Path: utzoo!utgpu!news-server.csri.toronto.edu!bonnie.concordia.ca!uunet!zaphod.mps.ohio-state.edu!uwm.edu!csd4.csd.uwm.edu!markh
From: markh@csd4.csd.uwm.edu (Mark William Hopkins)
Newsgroups: comp.theory
Subject: The Ulam Machine (was: Re: Paradox of the non-recursive computer)
Message-ID: <12089@uwm.edu>
Date: 12 May 91 18:18:40 GMT
References: <11943@uwm.edu>
Sender: news@uwm.edu
Organization: University of Wisconsin - Milwaukee
Lines: 21

In article <11943@uwm.edu> markh@csd4.csd.uwm.edu (Mark William Hopkins) writes:
>Consider an abstract machine that correctly emulates T0, T1, T2, and so on.
>It exists, according to the Axiom of Choice, but is more powerful than a
>Turing Machine (and thus "non-computeable")
>
>Yet at any point in time it has only "computed" a finite set and can thus be
>emulated by a finite machine.  So is this machine actually computing or not?
>
>My answer is yes.  It's a non-recursive computer.
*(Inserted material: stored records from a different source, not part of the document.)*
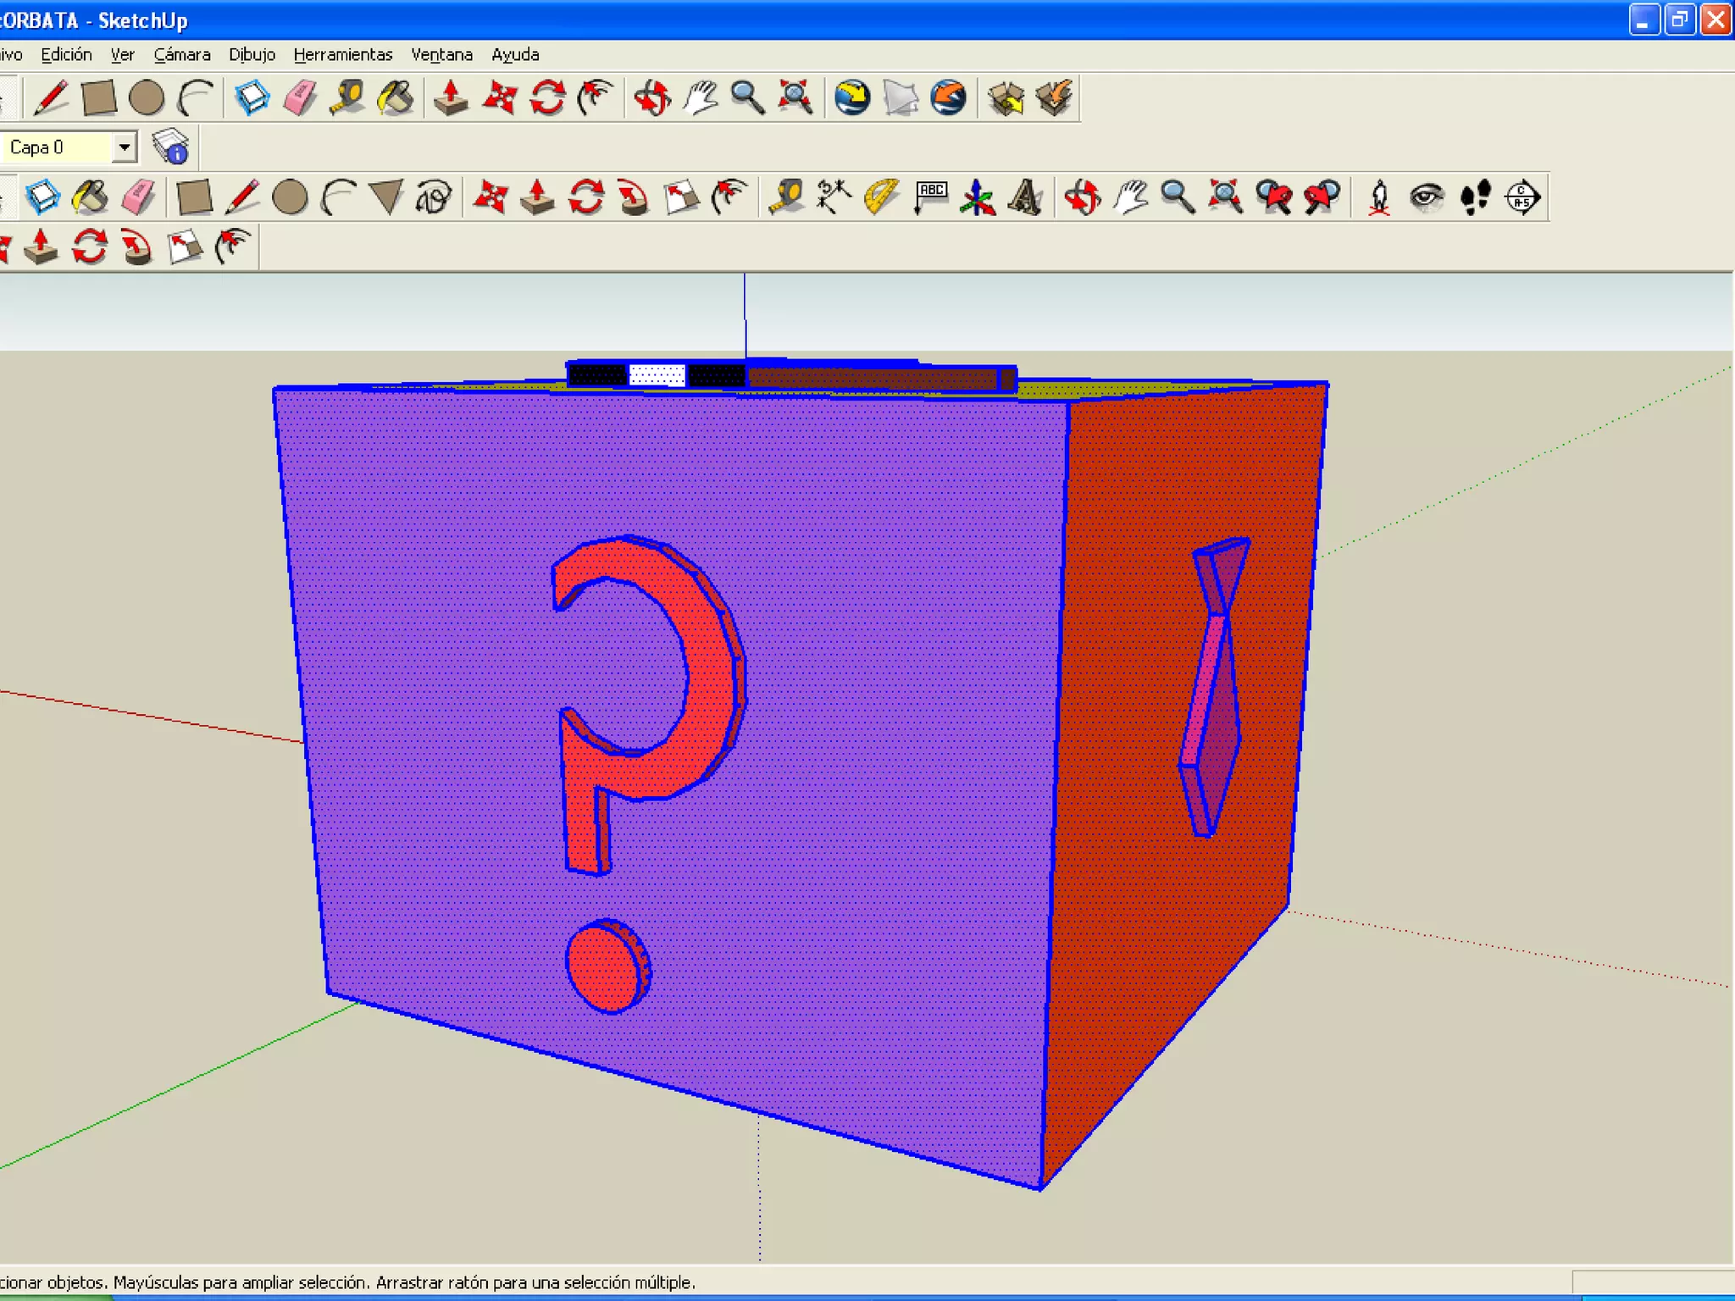Click the white stripe on box top

657,375
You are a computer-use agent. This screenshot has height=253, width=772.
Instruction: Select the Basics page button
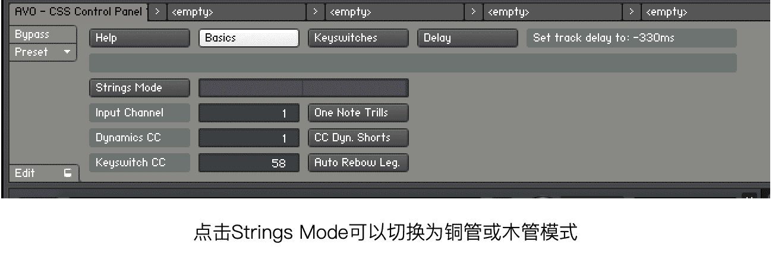248,38
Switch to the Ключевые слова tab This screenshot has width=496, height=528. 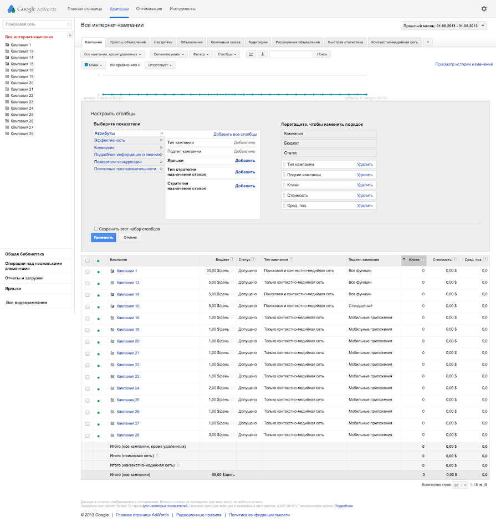pyautogui.click(x=226, y=42)
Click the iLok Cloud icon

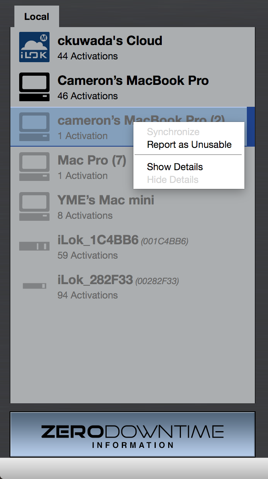(34, 47)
This machine's construction follows the proof of Goedel's Completeness Theorem
and I believe its existence is EQUIVALENT to Ulam's Conjecture (dealing with
the existence ultrafilters of infinite lattices), which is slightly weaker
than the Axiom of Choice (so I mane it the Ulam Machine, and not the Choice
Machine).

But here's something more to digest, that illustrates how deep the paradox runs:

			  The Ulam Metatheorem:
     Every automata theory capable of representing Finite State Automata
     has a model containing automata more powerful than the Turing Machine.